9 O(CC)UP,AN,CY. OUP — Oxford University Press — are the publishers.
10 G,RUMP. ‘Behind’ looks like a placement instruction; but it’s not.
11 OP,OS,SUM.
12 LARCENY. Anagram of ‘nearly’ & C (caught). The indicator is ‘criminal’.
13 FUDGE. Two defs.
15 HACK,AMORE. Didn’t know this word and certainly not that it may be a corruption of the Spanish jaquima, ‘halter’.
17 CHARACTER. Two defs.
19 TUT,T,I. King Tut is the reference. Makes a change from K (unlikely) and R (possible)?
20 HEAR OUT = HE,A,ROUT.
22 UNI,FORM.
24 U,NIT,Y. U{nwind}; TIN (can) reversed; middle of ‘honeYmoon’.
25 E,N(CHIL)ADA. E (English); CHIL{e} inside NADA (nothing, zero, nix).
27 Omitted. It’s not Ely.
28 EUP(HEM)ISTIC. HEM (margin) inside an anagram of ‘cup tie is’.
Down
1 Omitted. Carbon dioxide?
2 NACHO. Initial letters of ‘Neat Almost Catching Hole Others’. One to go with the whole 25ac?
3 RI(POST)E. The wrapper is RIE{sling}.
4 PANAMA HAT.PAN (criticise) A MAHAT{ma}.

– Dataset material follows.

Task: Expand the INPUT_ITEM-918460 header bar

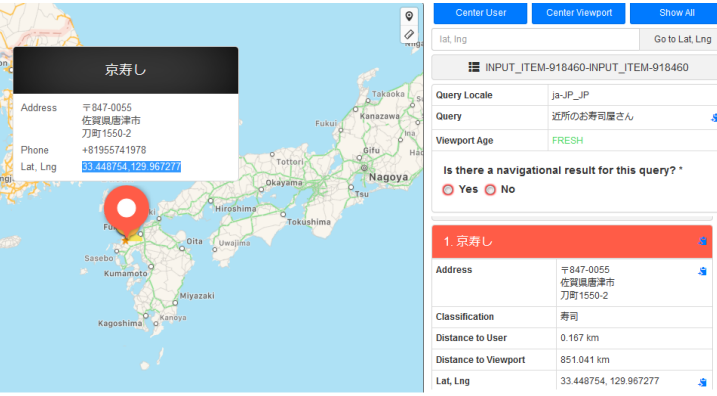Action: click(x=574, y=67)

5 IDY,LL. {t}IDY (considerable; as in ‘tidy sum’) & two Lengths.
6 NIGERIA. Reverse of A1 REGIN{a}.
7 HO(USE)BO,AT. Hobo in the sense of an itinerant worker (Chambers: esp. unskilled).
8 HAPPY MEDIUM. Ref to The Seven Dwarfs. Also: ‘I see a tall, dark, handsome man. Ho ho ho’.

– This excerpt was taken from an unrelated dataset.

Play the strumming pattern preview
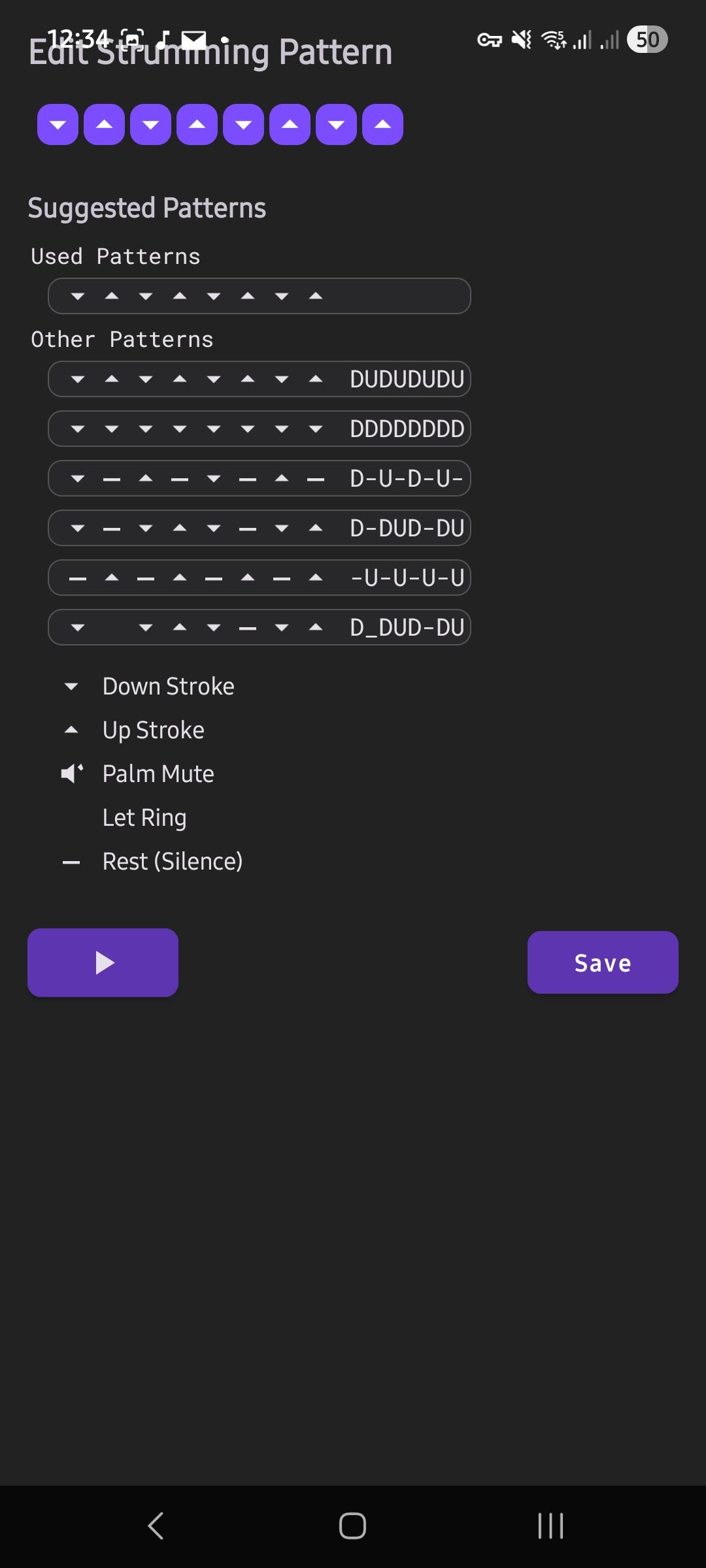(103, 962)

11 OFFICE HOURS. Anagram of ‘for us chief’ after 0. Though I got there by wrongly thinking ‘for us’ = OURS.
14 DRAMATISE. Anagram: smart idea.
16 CAR,B,UNCLE.
18 A,COL,YTE. COL (pass) and anagram of ‘yet’.

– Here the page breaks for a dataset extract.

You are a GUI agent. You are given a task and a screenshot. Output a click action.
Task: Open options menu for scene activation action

19 TBILISI. This is IS IT containing LIB{eral Party). Capital of Georgia.
21 TW,ERP. Reversal of PRE and WT for ‘weight’.
23 OP ART = O PART.
26 ARC. Middlemarch.
I think 24ac should be “(TIN (can) + U{nwind}) reversed; …” – assuming you have the same clue as I do.
On edit: Thanks to linxit for the change.
Edited at 2011-12-27 06:59 pm (UTC)
I wasted ages in the SE having written in HEM at 26dn and then rejecting the idea of HEM for ‘margin’ at 28ac because a setter would be unlikely to use the same word twice in the same quarter of the same puzzle.
I’m hoping for better things today.
Held up early doors by considering ‘cor’ for ‘well I never’ at 1dn, unconvinced I’d ever heard of COO in this particular usage.
Most of it was not that difficult, but the SE was tough. I put in ‘enchilada’ with no understanding, thinking it had something to do with ‘nil’. I didn’t understand ‘unity’ at all, because there is no reversal or insertion indicator for the backwards ‘tin’, and I am still not much the wiser.
Thanks for the blog, McT. I think you’ll be relieved to become a fortnightly blogger, it’s much less stressful.
I like the edit facility we have now.. typo fixed!